Brief: Within the records below, filter for lines carrying the word "options" and copy them.

Data to process:
════
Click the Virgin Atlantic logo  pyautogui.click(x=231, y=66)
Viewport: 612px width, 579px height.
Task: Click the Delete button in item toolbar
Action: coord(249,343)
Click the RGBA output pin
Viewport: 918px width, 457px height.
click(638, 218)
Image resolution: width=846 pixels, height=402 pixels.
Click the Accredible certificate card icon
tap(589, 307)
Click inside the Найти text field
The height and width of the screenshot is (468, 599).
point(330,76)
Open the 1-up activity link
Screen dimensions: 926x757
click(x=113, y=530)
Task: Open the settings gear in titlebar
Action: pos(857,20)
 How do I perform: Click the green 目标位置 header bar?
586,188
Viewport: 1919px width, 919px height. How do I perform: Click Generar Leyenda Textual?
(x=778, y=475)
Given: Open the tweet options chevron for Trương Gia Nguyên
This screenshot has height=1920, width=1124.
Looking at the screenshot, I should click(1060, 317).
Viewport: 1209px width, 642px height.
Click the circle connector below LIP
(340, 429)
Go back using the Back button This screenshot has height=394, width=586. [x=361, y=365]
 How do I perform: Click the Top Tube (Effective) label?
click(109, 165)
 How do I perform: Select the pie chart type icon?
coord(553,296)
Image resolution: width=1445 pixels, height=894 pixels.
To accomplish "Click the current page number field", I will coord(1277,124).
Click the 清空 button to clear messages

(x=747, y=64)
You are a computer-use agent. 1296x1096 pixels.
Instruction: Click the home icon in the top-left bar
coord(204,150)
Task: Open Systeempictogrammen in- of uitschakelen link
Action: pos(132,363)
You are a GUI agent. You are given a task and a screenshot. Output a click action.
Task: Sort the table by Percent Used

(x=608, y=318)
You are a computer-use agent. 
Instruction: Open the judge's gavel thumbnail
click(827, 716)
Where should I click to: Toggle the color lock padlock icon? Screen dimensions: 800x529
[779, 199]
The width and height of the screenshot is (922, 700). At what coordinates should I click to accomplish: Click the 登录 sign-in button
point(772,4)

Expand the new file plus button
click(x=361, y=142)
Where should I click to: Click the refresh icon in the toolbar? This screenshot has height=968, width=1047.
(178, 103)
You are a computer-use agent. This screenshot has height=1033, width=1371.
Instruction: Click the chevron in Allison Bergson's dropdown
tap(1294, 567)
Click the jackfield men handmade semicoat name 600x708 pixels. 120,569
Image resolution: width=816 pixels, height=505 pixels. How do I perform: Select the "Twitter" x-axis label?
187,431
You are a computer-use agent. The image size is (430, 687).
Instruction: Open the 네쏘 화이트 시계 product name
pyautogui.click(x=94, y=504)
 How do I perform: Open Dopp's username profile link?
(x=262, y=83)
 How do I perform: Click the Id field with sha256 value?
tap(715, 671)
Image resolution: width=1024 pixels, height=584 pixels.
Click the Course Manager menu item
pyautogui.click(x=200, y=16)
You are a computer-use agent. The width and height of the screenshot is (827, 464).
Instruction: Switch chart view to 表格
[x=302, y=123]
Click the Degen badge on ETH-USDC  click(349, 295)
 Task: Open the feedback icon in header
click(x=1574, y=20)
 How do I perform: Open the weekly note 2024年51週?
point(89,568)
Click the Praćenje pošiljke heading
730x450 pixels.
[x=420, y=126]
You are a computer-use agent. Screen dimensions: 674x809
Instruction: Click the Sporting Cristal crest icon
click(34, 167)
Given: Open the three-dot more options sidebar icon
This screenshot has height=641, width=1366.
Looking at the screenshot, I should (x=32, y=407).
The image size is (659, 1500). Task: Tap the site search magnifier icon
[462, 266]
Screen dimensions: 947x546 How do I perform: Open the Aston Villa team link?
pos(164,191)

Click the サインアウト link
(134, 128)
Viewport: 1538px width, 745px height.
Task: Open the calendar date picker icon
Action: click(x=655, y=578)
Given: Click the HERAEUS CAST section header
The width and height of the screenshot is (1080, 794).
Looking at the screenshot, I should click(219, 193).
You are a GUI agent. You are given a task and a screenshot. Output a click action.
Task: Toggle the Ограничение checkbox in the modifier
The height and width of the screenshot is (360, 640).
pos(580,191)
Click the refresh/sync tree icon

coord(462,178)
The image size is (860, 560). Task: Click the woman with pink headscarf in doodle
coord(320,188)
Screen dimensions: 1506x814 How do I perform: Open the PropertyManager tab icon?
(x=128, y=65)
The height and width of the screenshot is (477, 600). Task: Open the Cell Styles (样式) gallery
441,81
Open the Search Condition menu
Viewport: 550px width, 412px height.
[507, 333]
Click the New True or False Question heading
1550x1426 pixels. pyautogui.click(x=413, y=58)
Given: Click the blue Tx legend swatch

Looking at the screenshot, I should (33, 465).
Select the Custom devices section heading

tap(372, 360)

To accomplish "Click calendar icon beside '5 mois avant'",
════
Written response:
Given: Open the tweet options chevron for Trương Gia Nguyên
Given: Open the three-dot more options sidebar icon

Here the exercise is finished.